Il pose la lettre et me dévisage. Quitte ses lunettes. Je suis gêné de son regard clair et me tortille sur ma chaise, désolé d’être au centre de l’attention de ce père et de ces femmes qui se demandent ce que la maitresse a pu écrire pour déstabiliser la statue de Zeus siégeant en bout de table.
Il lit la lettre à voix haute, alternant regard vers les femmes et vers le fruit de leurs entrailles.
Se tournant vers moi... « et insoupçonnables ».
De ce jour, tout change. Je ne reçois pas plus d’amour ou de preuve d’amour à moins de considérer que mon inscription dans une école d’élite puis un établissement pour surdoués n’en soit une.
Quand je rentre à la maison je suis sommé de travailler, faire des devoirs, lire selon des horaires militaires. Mon père va régulièrement à Emmaüs et emplit les sacoches de sa trapanelle[21] d’une quantité de livres vendus par lots qu’il dépose dans ma chambre sans en consulter le contenu, la bonne idée. Il est loin d’être inculte mais la littérature n’est pas son domaine. Encore jeune dans mon développement, je me retrouve avec des titres qu’il aurait récusés s’il avait en avait connu les histoires : J’irai cracher sur vos tombes, Le diable au corps, Belle de jour et d’autres se sont glissés au milieu du Nœud de vipères, de la Comtesse de Ségur, du Lion ou de L’âne Culotte.
J’ai toujours tout lu avec attention, considérant qu’il s’agit des aventure, des récits de héros ou d’anti-héros. Je ne vois pas en quoi la littérature est en mesure d’éclairer mon parcours, participer de mon éducation. Il m’a fallu des années pour comprendre à quel point ils peuvent avoir et ont impactés ma vie. J’ai toutefois eu le pressentiment, pas si cucul, que je ne devais pas faire une synthèse de lecture sur L’amant de Lady Chatterley ou San Antonio à ma prof de sixième si je ne voulais pas d’ennuis cette année là.

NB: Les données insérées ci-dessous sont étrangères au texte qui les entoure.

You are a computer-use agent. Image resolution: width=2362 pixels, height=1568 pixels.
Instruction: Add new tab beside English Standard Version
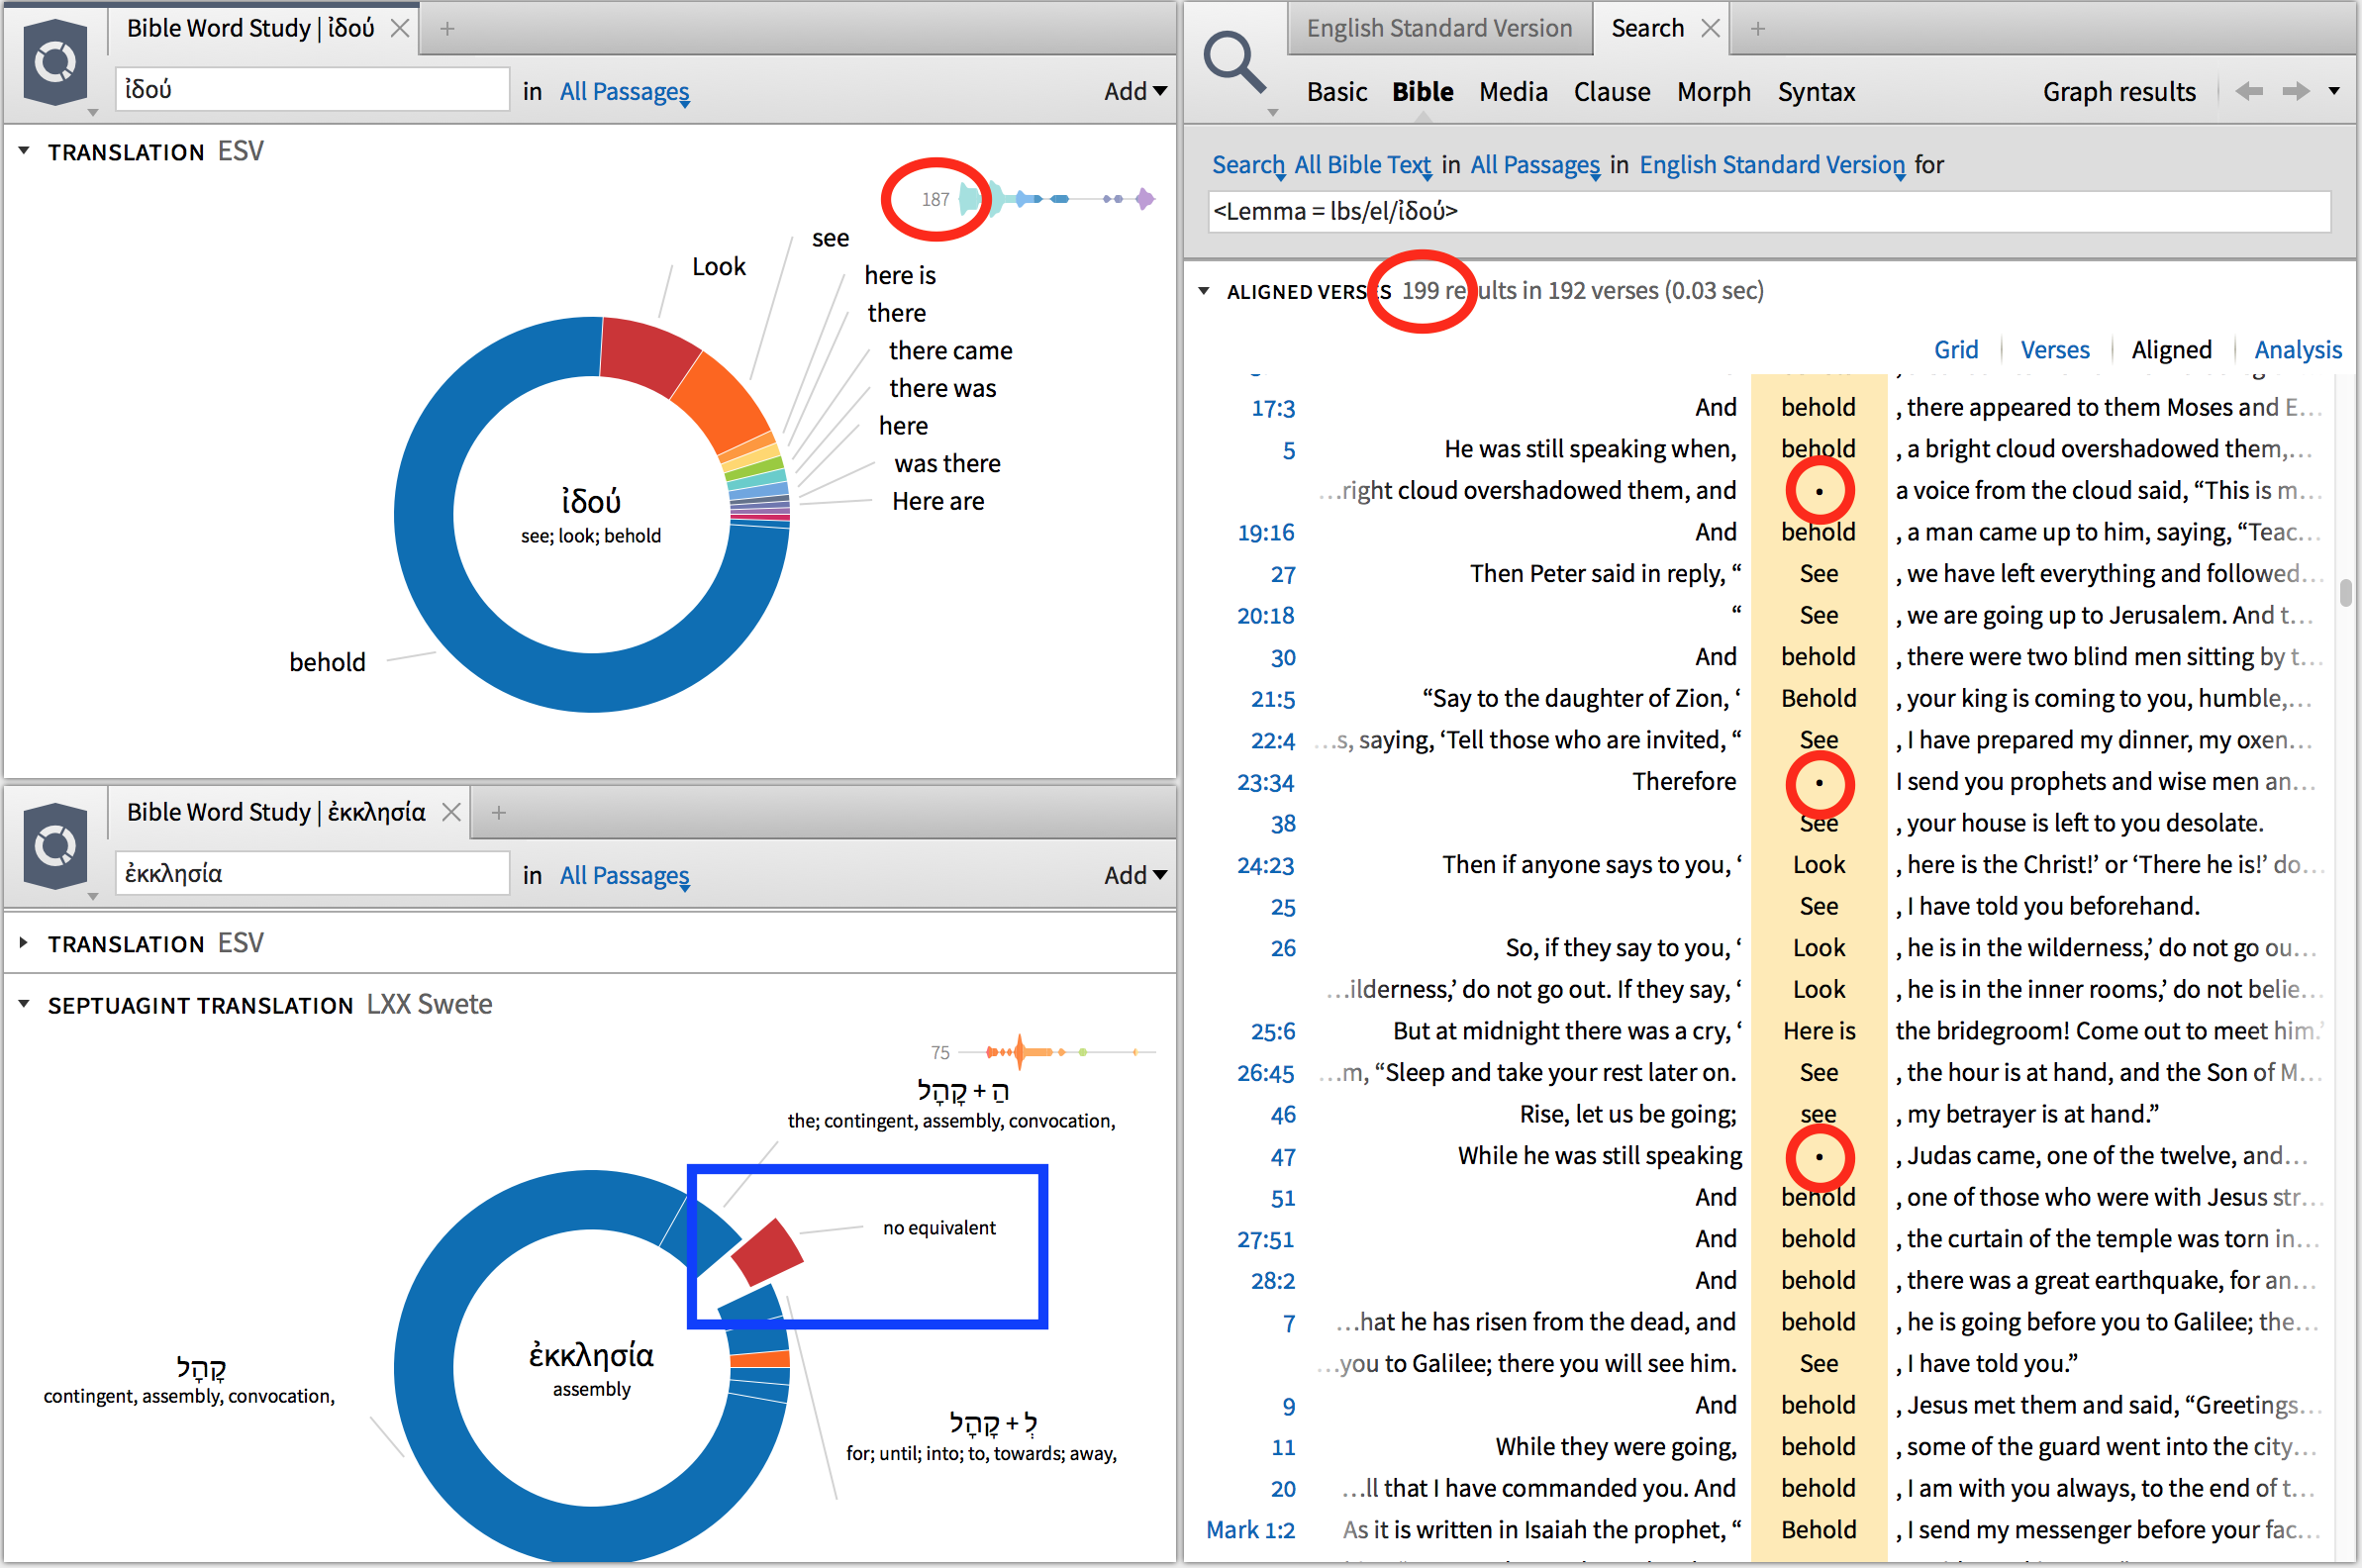(1758, 28)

Même l’été en vacances, quand la chaleur est intense, ma mère-tante a consigne de ne pas me sortir à la plage avant mes deux heures de travail quotidiennes. Cela me va. Ces heures de lecture remplissent ma vie et c’est tout ce à quoi j’aspire. La plage est un dessert.
[1] Rien.
[2] Parfum désagréable.
[3] Arriver comme Belsunce : venir les mains vides.
[4] Renfermé, mutique.
[5] Petite pièce, logement minuscule comme un cagibi.
[6] Une date fort lointaine.
[7] Tè, vé ! : tiens, regarde !
[8] Imbéciles, débiles.
[9] Rocher.
[10] Les testicules.
[11] Sexes féminin.
[12] Sexes masculins. (Autre nom du poisson mulet)
[13] Discussions vaines, inutiles « à tort et à travers ».
[14] Con, et même gros con.
[15] Abruti.
[16] Littéralement, personne habillée sans recherche ou à l’aspect de vaurien.
[17] Grill. Par extension, la plage où l’on s’expose au soleil.
[18] Fou, insensé.
[19] Poisson aux gros yeux.
[20] Utilisé pour interpeller un proche.
[21] Vieux deux roues ou vieille automobile à peine en état de rouler.